Custom log4j appender in Hadoop 2
How to specify custom log4j appender in Hadoop 2 (amazon emr)?
Hadoop 2 ignores my log4j.properties file that contains custom appender, overriding it with internal log4j.properties file. There is a flag -Dhadoop.root.logger that specifies logging threshold, but it does not help for custom appender.
1.in order to change log4j.properties at the name node, u can change /home/hadoop/log4j.properties.
2.in order to change log4j.properties for the container logs, u need to change it at the yarn containers jar, since they hard-coded loading the file directly from project resources.
2.1 ssh to the slave (on EMR u can also simply add this as bootstrap action, so u dont need to ssh to each of the nodes). ssh to hadoop slave
2.2 override the container-log4j.properties at the jar resources:
jar uf /home/hadoop/share/hadoop/yarn/hadoop-yarn-server-nodemanager-2.2.0.jar container-log4j.properties
I know this question has been answered already, but there is a better way of doing this, and this information isn't easily available anywhere. There are actually at least two log4j.properties that get used in Hadoop (at least for YARN). I'm using Cloudera, but it will be similar for other distributions.
Local properties file
Location: /etc/hadoop/conf/log4j.properties (on the client machines)
There is the log4j.properties that gets used by the normal java process. It affects the logging of all the stuff that happens in the java process but not inside of YARN/Map Reduce. So all your driver code, anything that plugs map reduce jobs together, (e.g., cascading initialization messages) will log according to the rules you specify here. This is almost never the logging properties file you care about.

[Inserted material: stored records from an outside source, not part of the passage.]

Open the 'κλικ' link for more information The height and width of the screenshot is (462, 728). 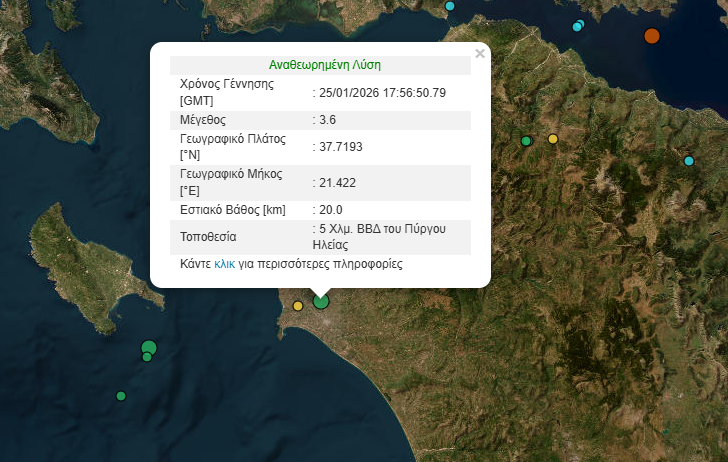click(x=225, y=266)
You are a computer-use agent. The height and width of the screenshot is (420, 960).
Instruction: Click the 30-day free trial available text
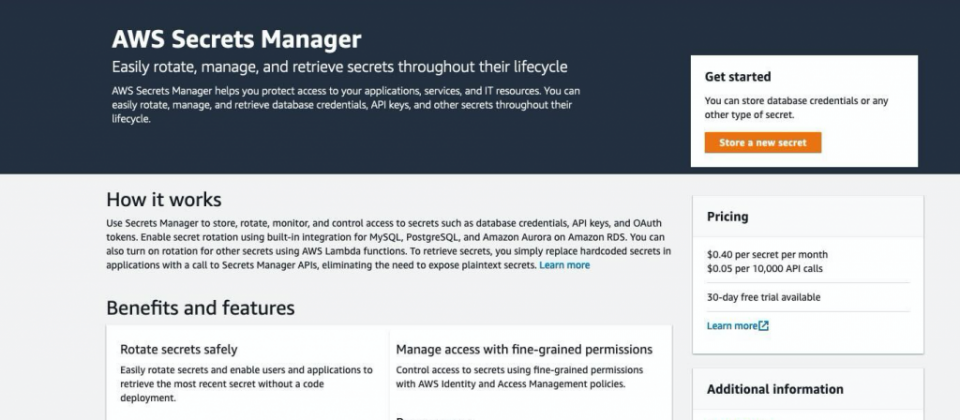(x=763, y=298)
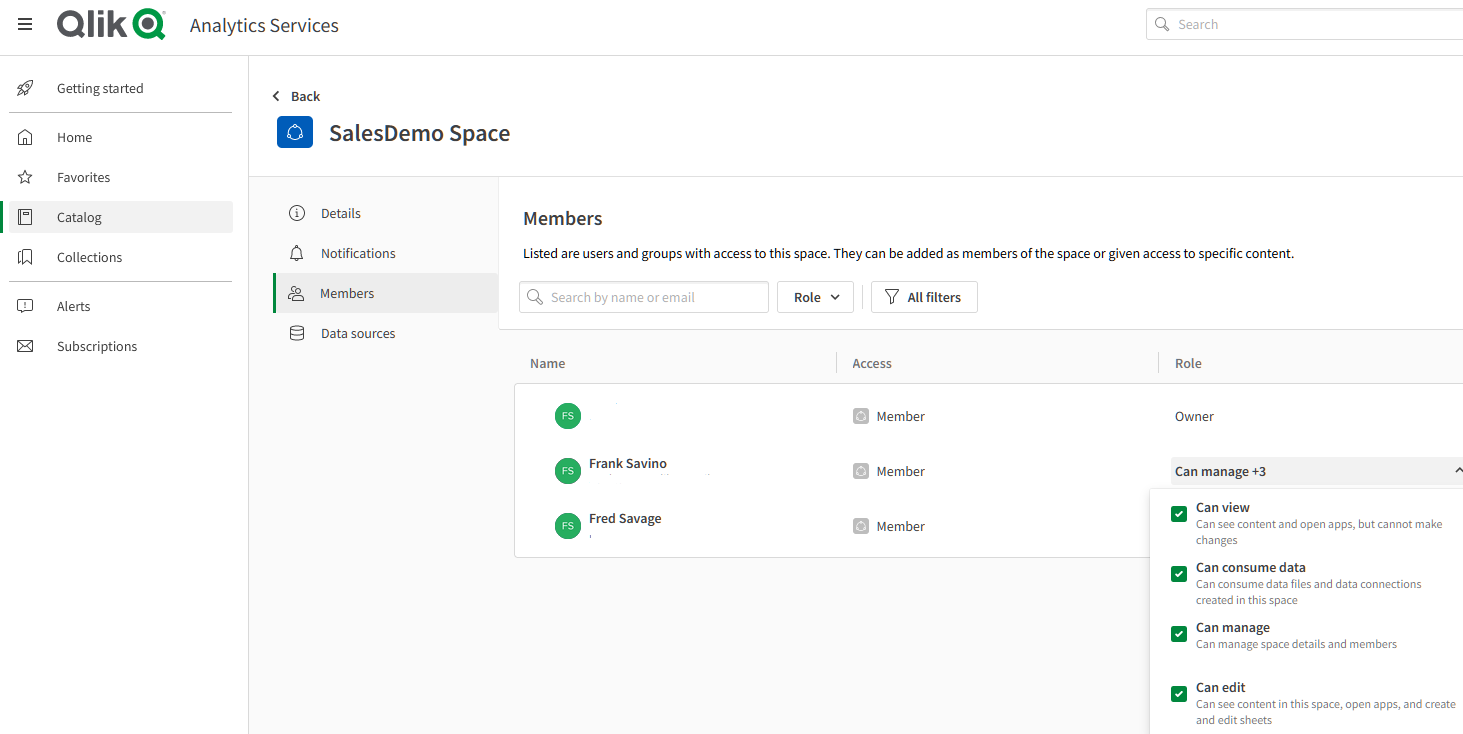1463x734 pixels.
Task: Uncheck the Can view checkbox
Action: pos(1179,514)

As you'd expect, this file is parsed after invoking the hadoop command, so you don't need to restart any services when you update your configuration.
If this file exists, it will take priority over the one sitting in your jar (because it's usually earlier in the classpath). If this file doesn't exist the one in your jar will be used.
Container properties file
Location: etc/hadoop/conf/container-log4j.properties (on the data node machines)
This file decides the properties of the output from all the map and reduce tasks, and is nearly always what you want to change when you're talking about hadoop logging.
In newer versions of Hadoop/YARN someone caught a dangerously virulent strain of logging fever and now the default logging configuration ensures that single jobs can generate several hundred of megs of unreadable junk making your logs quite hard to read. I'd suggest putting something like this at the bottom of the container-log4j.properties file to get rid of most of the extremely helpful messages about how many bytes have been processed:
log4j.logger.org.apache.hadoop.mapreduce=WARN log4j.logger.org.apache.hadoop.mapred=WARN log4j.logger.org.apache.hadoop.yarn=WARN log4j.logger.org.apache.hadoop.hive=WARN log4j.security.logger=WARN
By default this file usually doesn't exist, in which case the copy of this file found in hadoop-yar-server-nodemanager-stuff.jar (as mentioned by uriah kremer) will be used. However, like with the other log4j-properties file, if you do create /etc/hadoop/conf/container-log4j.properties it will be used on all your YARN stuff. Which is good!
Note: No matter what you do, a copy of container-log4j-properties in your jar will not be used for these properties, because the YARN nodemanager jars are higher in the classpath. Similarly, despite what the internet tells you -Dlog4j.configuration=PATH_TO_FILE will not alter your container logging properties because the option doesn't get passed on to yarn when the container is initialized.
Look for hadoop-config.sh in the deployment. That is the script being sourced before executing the hadoop command. I see the following code in hadoop-config.sh, see if modifying that helps.